Just wanted to share with other users, some useful info regarding Ubuntu Linux and the MPC Live.

I installed ExFAT utils and put my MPC Live in controller mode. Since the MPC Software is Linux based, I expected it to work flawlessly. Indeed that is so.

Install ExFAT utils with the following command:

sudo apt install exfat-fuse exfat-utils

Put your MPC Live in controller mode and it should mount your installed SSD and USB externals drives without a problem.

Not to mention that it also functions as a generic audio interface in Ubuntu.

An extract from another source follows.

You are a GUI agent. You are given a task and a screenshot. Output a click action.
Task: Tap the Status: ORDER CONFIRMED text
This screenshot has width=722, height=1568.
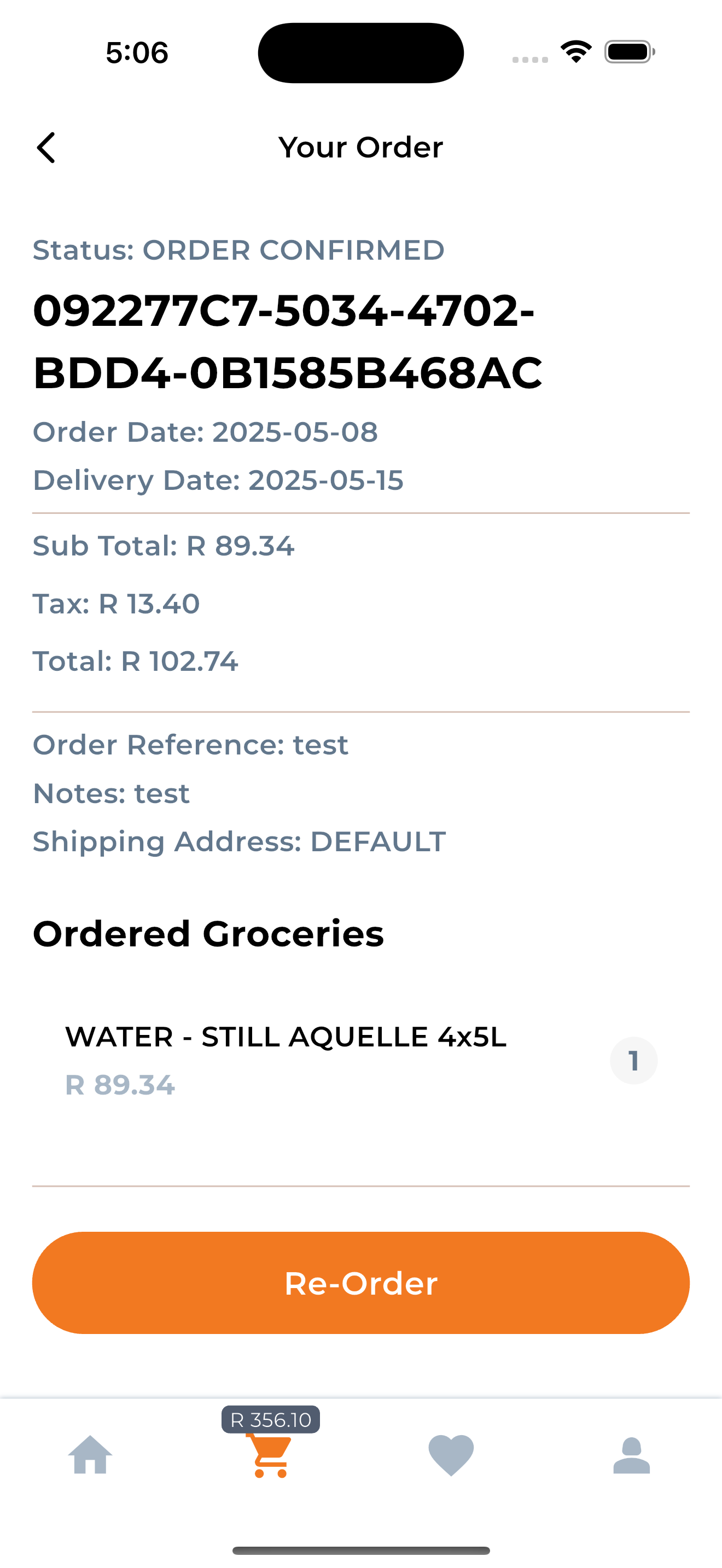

This was tested in Ubuntu 18.04 and 18.10

You can now transfer files and use it as an audio interface in Ubuntu.
Hope this info is helpful to the very few Linux Pro Audio users out there.

Cheers,

AT
By CharlesRandolph Fri Jan 11, 2019 8:59 am
autotech wrote:Greetings all,

Just wanted to share with other users, some useful info regarding Ubuntu Linux and the MPC Live.

I installed ExFAT utils and put my MPC Live in controller mode. Since the MPC Software is Linux based, I expected it to work flawlessly. Indeed that is so.

Install ExFAT utils with the following command:

sudo apt install exfat-fuse exfat-utils

Put your MPC Live in controller mode and it should mount your installed SSD and USB externals drives without a problem.

Not to mention that it also functions as a generic audio interface in Ubuntu.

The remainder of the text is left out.